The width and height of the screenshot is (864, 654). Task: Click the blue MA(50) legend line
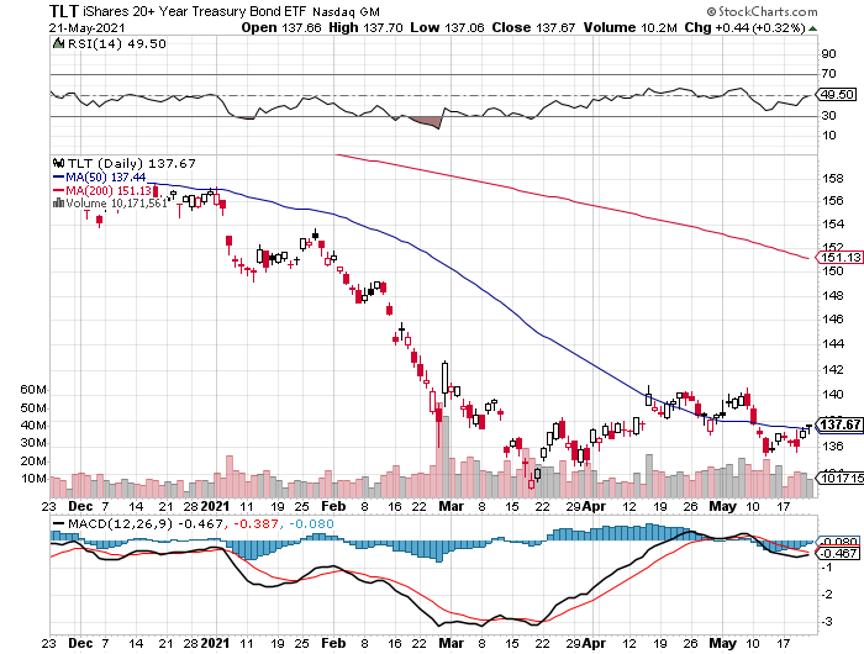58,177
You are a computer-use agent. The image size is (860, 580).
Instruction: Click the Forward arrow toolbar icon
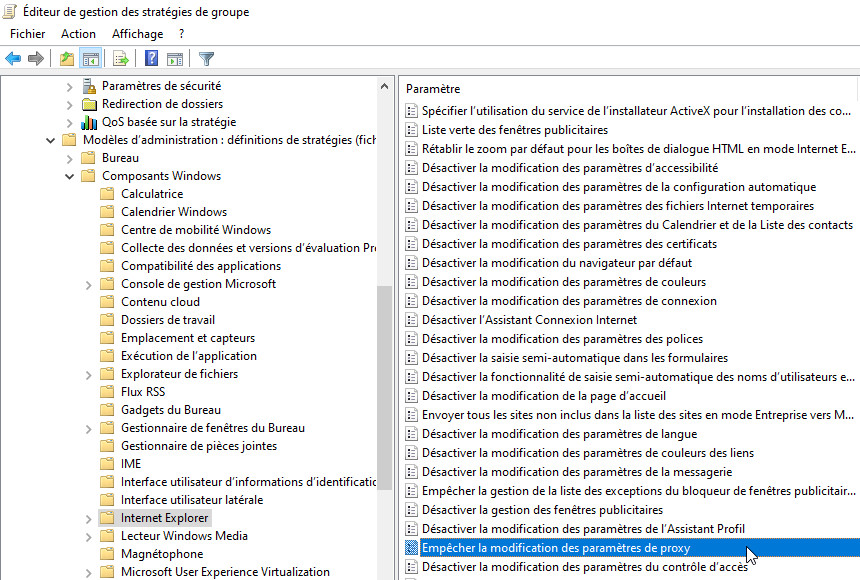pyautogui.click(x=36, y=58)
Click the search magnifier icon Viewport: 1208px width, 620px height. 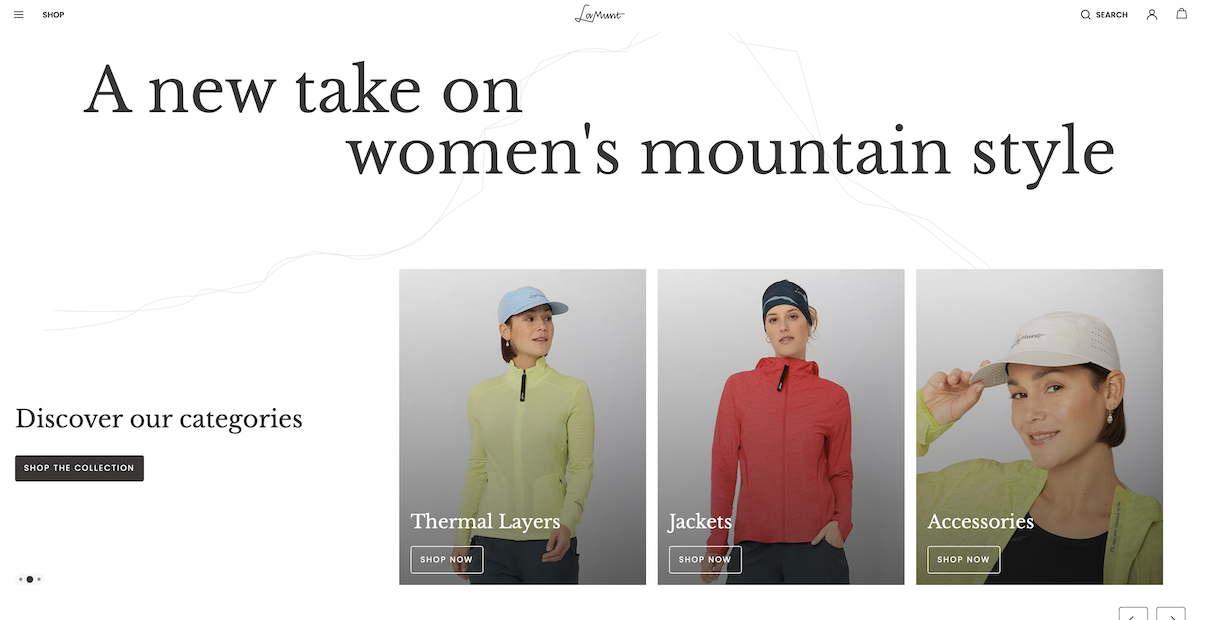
==============================
*Task directions*.
Every line from the one with "Instruction: Click the" through the last line of the data must be copied exactly. Leave the pictures out.

*Task solution*.
Instruction: Click the Forward arrow toolbar icon
pyautogui.click(x=36, y=58)
Click the search magnifier icon Viewport: 1208px width, 620px height. 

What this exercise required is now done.